それから九郎右衛門は、旅の支度が出来たかと問うた。いずれお許が出てからと、宇平が云った。叔父の眉間には又皺が寄った。しかし今度は長い間なんとも言わなかった。外の話を色々した後で、叔父は思い出したように云った。「あの支度はのう、先へして置いても好いぞよ」
 六日には九郎右衛門が兄の墓参をした。七日には浜町の神戸方へ、兄が末期《まつご》に世話になった礼に往った。西北の風の強い日で、丁度九郎右衛門が神戸の家にいるうちに、神田から火事が始まった。歴史に残っている午年《うまどし》の大火である。
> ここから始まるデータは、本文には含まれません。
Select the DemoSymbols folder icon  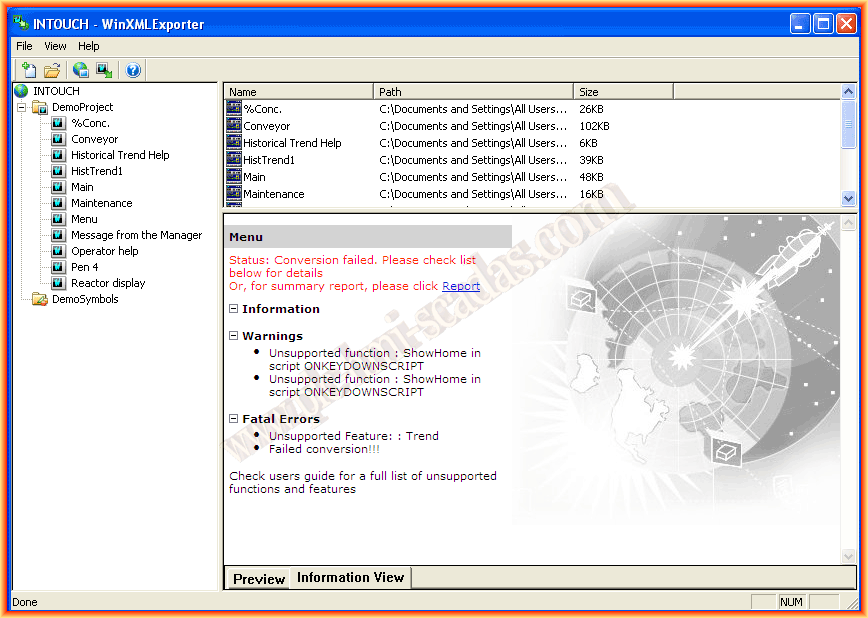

未《ひつじ》の刻に佐久間町《さくまちょう》二丁目の琴三味線師の家から出火して、日本橋方面へ焼けひろがり、翌朝卯の刻まで焼けた。「八つ時分三味線屋からことを出し火の手がちりてとんだ大火事」と云う落首があった。浜町も蠣殻町も風下《かざした》で、火の手は三つに分かれて焼けて来るのを見て、神戸の内は人出も多いからと云って、九郎右衛門は蠣殻町へ飛んで帰った。
 山本の内では九郎右衛門が指図をして、荷物は残らず出させたが、申《さる》の下刻には中邸一面が火になって、山本も焼けた。